> _The problem_
A verbatim copy of each record is required.

> _Recorded data_
((

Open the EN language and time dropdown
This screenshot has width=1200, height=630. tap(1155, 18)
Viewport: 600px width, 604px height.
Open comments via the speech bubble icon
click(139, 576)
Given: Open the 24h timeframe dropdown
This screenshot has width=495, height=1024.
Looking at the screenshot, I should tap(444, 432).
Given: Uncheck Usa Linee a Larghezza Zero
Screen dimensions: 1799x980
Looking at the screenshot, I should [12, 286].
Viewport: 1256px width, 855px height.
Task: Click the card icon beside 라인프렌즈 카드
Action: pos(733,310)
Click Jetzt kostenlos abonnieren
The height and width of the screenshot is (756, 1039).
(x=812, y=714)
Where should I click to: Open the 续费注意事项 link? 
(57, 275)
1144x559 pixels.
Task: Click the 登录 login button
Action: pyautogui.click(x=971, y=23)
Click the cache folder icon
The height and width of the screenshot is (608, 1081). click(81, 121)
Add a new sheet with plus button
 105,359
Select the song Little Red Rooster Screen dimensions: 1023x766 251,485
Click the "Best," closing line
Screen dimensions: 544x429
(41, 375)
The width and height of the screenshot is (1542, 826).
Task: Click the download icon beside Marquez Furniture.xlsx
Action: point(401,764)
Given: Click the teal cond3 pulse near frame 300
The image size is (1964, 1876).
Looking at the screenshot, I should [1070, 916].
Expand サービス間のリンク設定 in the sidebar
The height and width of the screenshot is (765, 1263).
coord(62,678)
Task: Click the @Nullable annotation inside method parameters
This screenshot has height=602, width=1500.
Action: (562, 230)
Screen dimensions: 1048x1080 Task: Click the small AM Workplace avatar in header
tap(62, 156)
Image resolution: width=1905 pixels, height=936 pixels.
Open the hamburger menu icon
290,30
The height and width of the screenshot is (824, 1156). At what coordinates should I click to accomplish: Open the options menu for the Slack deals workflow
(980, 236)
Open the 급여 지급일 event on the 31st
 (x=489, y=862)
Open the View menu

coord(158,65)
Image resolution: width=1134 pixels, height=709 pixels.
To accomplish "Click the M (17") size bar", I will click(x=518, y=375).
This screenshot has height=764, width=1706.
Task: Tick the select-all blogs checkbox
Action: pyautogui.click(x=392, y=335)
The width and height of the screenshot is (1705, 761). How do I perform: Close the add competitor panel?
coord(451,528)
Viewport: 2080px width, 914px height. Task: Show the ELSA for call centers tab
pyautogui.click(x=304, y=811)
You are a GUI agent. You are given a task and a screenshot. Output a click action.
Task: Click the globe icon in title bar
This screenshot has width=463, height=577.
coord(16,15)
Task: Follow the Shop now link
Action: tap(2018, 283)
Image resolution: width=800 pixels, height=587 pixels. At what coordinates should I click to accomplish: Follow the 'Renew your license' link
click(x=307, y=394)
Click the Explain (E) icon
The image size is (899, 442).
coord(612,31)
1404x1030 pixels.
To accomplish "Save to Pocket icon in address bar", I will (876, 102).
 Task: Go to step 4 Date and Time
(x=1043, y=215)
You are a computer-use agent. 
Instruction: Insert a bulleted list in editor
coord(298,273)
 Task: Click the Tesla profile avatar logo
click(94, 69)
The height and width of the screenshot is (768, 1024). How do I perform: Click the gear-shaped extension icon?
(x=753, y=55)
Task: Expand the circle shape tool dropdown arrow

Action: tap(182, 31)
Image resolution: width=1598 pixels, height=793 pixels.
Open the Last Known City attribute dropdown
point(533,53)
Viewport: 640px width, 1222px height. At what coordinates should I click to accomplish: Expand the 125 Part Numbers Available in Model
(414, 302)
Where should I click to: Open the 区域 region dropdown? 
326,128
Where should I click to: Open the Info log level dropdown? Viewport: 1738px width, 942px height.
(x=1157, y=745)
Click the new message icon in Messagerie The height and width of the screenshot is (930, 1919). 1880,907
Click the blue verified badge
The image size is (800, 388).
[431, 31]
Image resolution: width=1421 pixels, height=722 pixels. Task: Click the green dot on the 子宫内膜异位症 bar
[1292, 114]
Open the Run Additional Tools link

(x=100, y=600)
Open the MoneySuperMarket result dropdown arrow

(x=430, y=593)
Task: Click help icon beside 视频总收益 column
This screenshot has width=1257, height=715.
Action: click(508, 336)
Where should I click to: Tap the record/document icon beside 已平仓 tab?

))

> _Your solution_
Open the EN language and time dropdown
This screenshot has width=1200, height=630. tap(1155, 18)
Viewport: 600px width, 604px height.
Open comments via the speech bubble icon
click(139, 576)
Given: Open the 24h timeframe dropdown
This screenshot has width=495, height=1024.
Looking at the screenshot, I should tap(444, 432).
Given: Uncheck Usa Linee a Larghezza Zero
Screen dimensions: 1799x980
Looking at the screenshot, I should [12, 286].
Viewport: 1256px width, 855px height.
Task: Click the card icon beside 라인프렌즈 카드
Action: pos(733,310)
Click Jetzt kostenlos abonnieren
The height and width of the screenshot is (756, 1039).
(x=812, y=714)
Where should I click to: Open the 续费注意事项 link? 
(57, 275)
1144x559 pixels.
Task: Click the 登录 login button
Action: pyautogui.click(x=971, y=23)
Click the cache folder icon
The height and width of the screenshot is (608, 1081). click(81, 121)
Add a new sheet with plus button
 105,359
Select the song Little Red Rooster Screen dimensions: 1023x766 251,485
Click the "Best," closing line
Screen dimensions: 544x429
(41, 375)
The width and height of the screenshot is (1542, 826).
Task: Click the download icon beside Marquez Furniture.xlsx
Action: point(401,764)
Given: Click the teal cond3 pulse near frame 300
The image size is (1964, 1876).
Looking at the screenshot, I should [1070, 916].
Expand サービス間のリンク設定 in the sidebar
The height and width of the screenshot is (765, 1263).
coord(62,678)
Task: Click the @Nullable annotation inside method parameters
This screenshot has height=602, width=1500.
Action: (562, 230)
Screen dimensions: 1048x1080 Task: Click the small AM Workplace avatar in header
tap(62, 156)
Image resolution: width=1905 pixels, height=936 pixels.
Open the hamburger menu icon
290,30
The height and width of the screenshot is (824, 1156). At what coordinates should I click to accomplish: Open the options menu for the Slack deals workflow
(980, 236)
Open the 급여 지급일 event on the 31st
 (x=489, y=862)
Open the View menu

coord(158,65)
Image resolution: width=1134 pixels, height=709 pixels.
To accomplish "Click the M (17") size bar", I will click(x=518, y=375).
This screenshot has height=764, width=1706.
Task: Tick the select-all blogs checkbox
Action: pyautogui.click(x=392, y=335)
The width and height of the screenshot is (1705, 761). How do I perform: Close the add competitor panel?
coord(451,528)
Viewport: 2080px width, 914px height. Task: Show the ELSA for call centers tab
pyautogui.click(x=304, y=811)
You are a GUI agent. You are given a task and a screenshot. Output a click action.
Task: Click the globe icon in title bar
This screenshot has width=463, height=577.
coord(16,15)
Task: Follow the Shop now link
Action: tap(2018, 283)
Image resolution: width=800 pixels, height=587 pixels. At what coordinates should I click to accomplish: Follow the 'Renew your license' link
click(x=307, y=394)
Click the Explain (E) icon
The image size is (899, 442).
coord(612,31)
1404x1030 pixels.
To accomplish "Save to Pocket icon in address bar", I will (876, 102).
 Task: Go to step 4 Date and Time
(x=1043, y=215)
You are a computer-use agent. 
Instruction: Insert a bulleted list in editor
coord(298,273)
 Task: Click the Tesla profile avatar logo
click(94, 69)
The height and width of the screenshot is (768, 1024). How do I perform: Click the gear-shaped extension icon?
(x=753, y=55)
Task: Expand the circle shape tool dropdown arrow

Action: tap(182, 31)
Image resolution: width=1598 pixels, height=793 pixels.
Open the Last Known City attribute dropdown
point(533,53)
Viewport: 640px width, 1222px height. At what coordinates should I click to accomplish: Expand the 125 Part Numbers Available in Model
(414, 302)
Where should I click to: Open the 区域 region dropdown? 
326,128
Where should I click to: Open the Info log level dropdown? Viewport: 1738px width, 942px height.
(x=1157, y=745)
Click the new message icon in Messagerie The height and width of the screenshot is (930, 1919). 1880,907
Click the blue verified badge
The image size is (800, 388).
[431, 31]
Image resolution: width=1421 pixels, height=722 pixels. Task: Click the green dot on the 子宫内膜异位症 bar
[1292, 114]
Open the Run Additional Tools link

(x=100, y=600)
Open the MoneySuperMarket result dropdown arrow

(x=430, y=593)
Task: Click help icon beside 视频总收益 column
This screenshot has width=1257, height=715.
Action: click(508, 336)
Where should I click to: Tap the record/document icon beside 已平仓 tab?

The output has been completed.